- Exercise requirements -
**a)** Decide whether each statement agrees with the amendment excerpt, answering yes or no and quoting the deciding words: (i) The amendment was entered into in September 2017. (ii) Aviat Singapore is a Delaware corporation. (iii) Capitalized terms used without definition take their meanings from the Loan Agreement.
**b)** Using the amendment excerpt, answer these questions:
(i) Which company is the Parent, and in which state is it incorporated?
(ii) Which two companies together make up the US Borrowers?
(iii) Which bank is a party to the amendment?

- Text passage -

-=-=-

EXECUTION VERSION
AMENDMENT NO. 8
TO
SECOND AMENDED AND RESTATED LOAN AND SECURITY AGREEMENT
THIS AMENDMENT NO. 8 TO THE SECOND AMENDED AND RESTATED LOAN AND SECURITY AGREEMEN (this “
Amendment
”) is entered into this 21st day of September, 2017, by and among AVIAT NETWORKS, INC., a Delaware corporation (“
Parent
”), AVIAT U.S., INC. (“
Opco
,” together with Parent, the “
US Borrowers
”) and AVIAT NETWORKS (S) PTE. LTD., a private company limited by shares formed under the laws of the Republic of Singapore (“
Aviat Singapore
” or “
Singapore Borrower
,” and together with the US Borrowers, the “
Borrowers
”), and SILICON VALLEY BANK (“
Bank
”). Capitalized terms used herein without definition shall have the same meanings given them in the Loan Agreement (as defined below).
RECITALS
A.

-=-=-

- Supplied records -
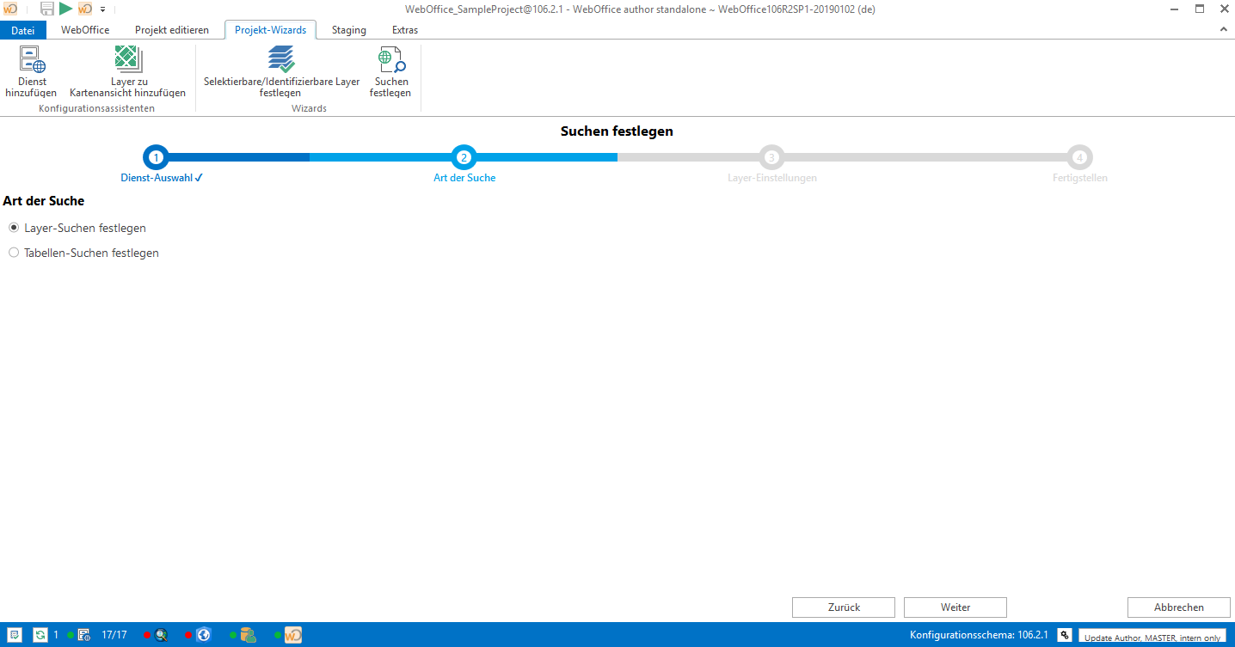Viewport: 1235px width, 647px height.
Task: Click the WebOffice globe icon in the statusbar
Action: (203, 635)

-=-=-

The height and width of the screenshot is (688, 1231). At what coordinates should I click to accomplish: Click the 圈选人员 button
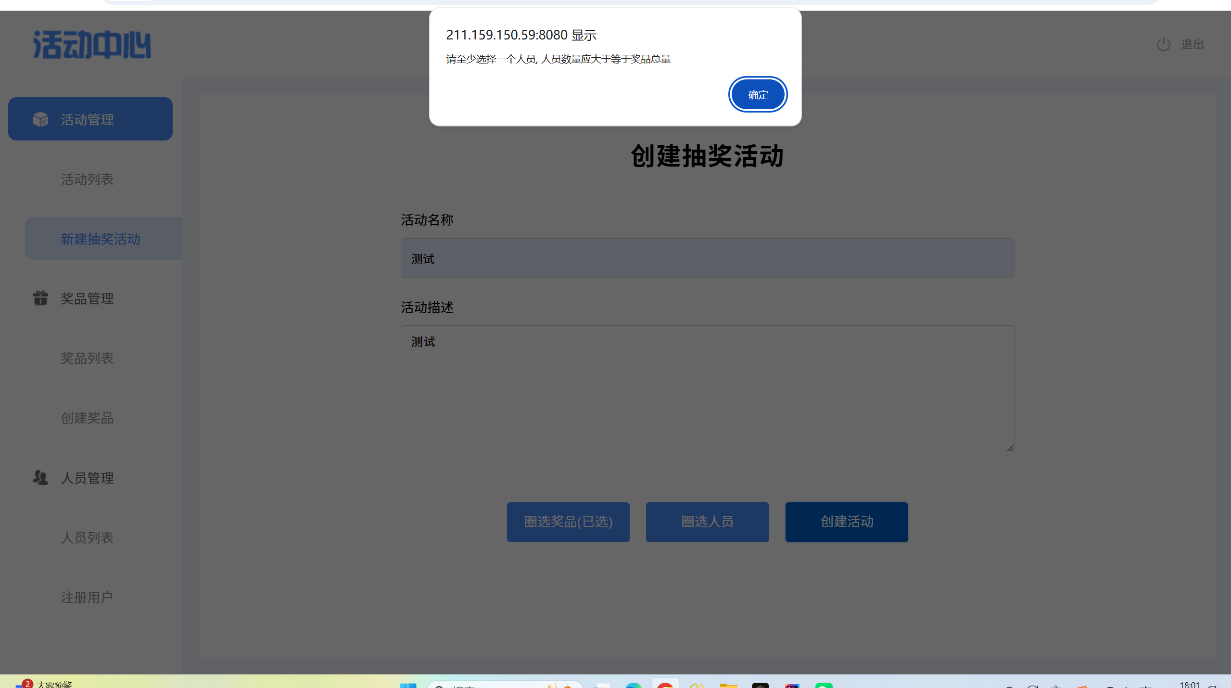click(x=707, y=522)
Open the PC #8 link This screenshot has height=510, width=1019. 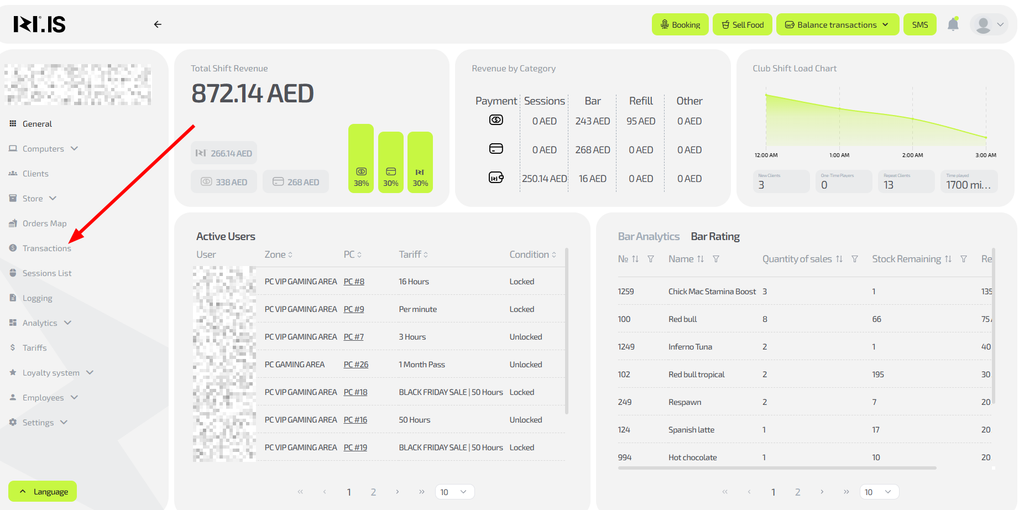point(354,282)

-=-=-

- Expected responses -
**a)**
(i) Yes: "is entered into this 21st day of September, 2017"
(ii) No: "a private company limited by shares formed under the laws of the Republic of Singapore"
(iii) Yes: "shall have the same meanings given them in the Loan Agreement"

**b)**
(i) Aviat Networks, Inc., a Delaware corporation
(ii) Aviat Networks, Inc. (Parent) and Aviat U.S., Inc. (Opco)
(iii) Silicon Valley Bank